Record review was performed on 8/13/2021 of seven (7) "Cardiopulmonary Resuscitation Records" (Patient ID # 1, 2, 3, 4, 5, 7, 8). It was noted there were no EKG strips provided to aid in determining patients' condition and compliance with ACLS protocols prior to and during resuscitation efforts.

On 8/17/2021 while on-site visit, the EKG strips were requested for the seven (7) patients (listed above).

During an interview on 8/17/2021 at 10:45 AM with Staff B, CNO, she stated she was unsure how the EKG strips / monitoring data was stored. She said she would check with the IT director.

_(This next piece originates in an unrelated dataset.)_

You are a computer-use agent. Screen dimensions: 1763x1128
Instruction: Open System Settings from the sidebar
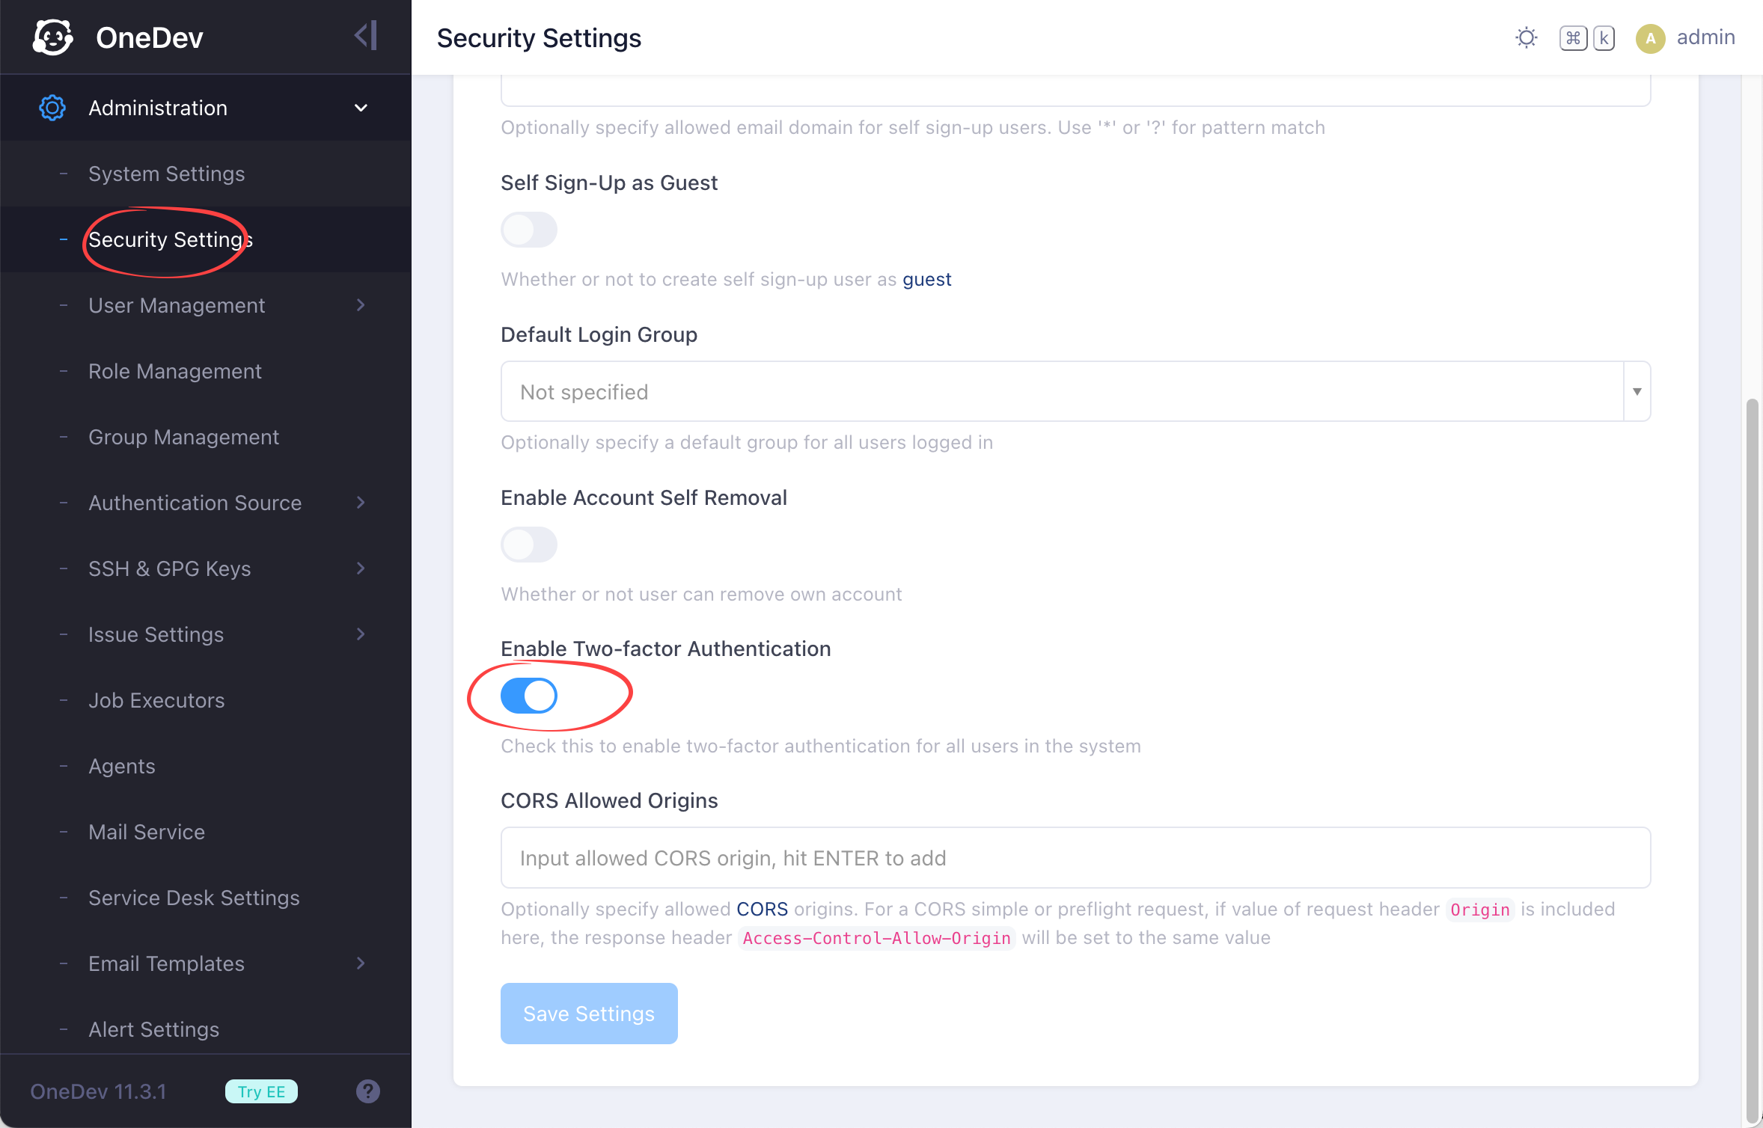pos(166,174)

During a telephone interview on 8/17/2021 at 10:50 AM, IT Systems Network Administrator ID # I, he said:

-the current cardiac monitoring system was not interfaced with the electronic medical record;

-if patients were currently placed on cardiac monitoring: -all the data could be viewed or printed for any portion of their admission;

-once patients were taken off the cardiac monitoring system ('like at discharge')- none of the cardiac monitoring data was available or retrievable--not stored.

During separate interviews on 8/17/2021 between 9:40 AM and 10 AM, with Staff N (ICU-telemetry tech ) and Staff O (COVID ICU/IMU unit secretary)--each said there was no required routine printing of any EKG strips to maintain for the patient's medical record.

The facility was unable to provide the requested cardiac monitoring strips for Patient IDs# 1, 2, 3, 4, 5, 7, 8, as this data was not stored.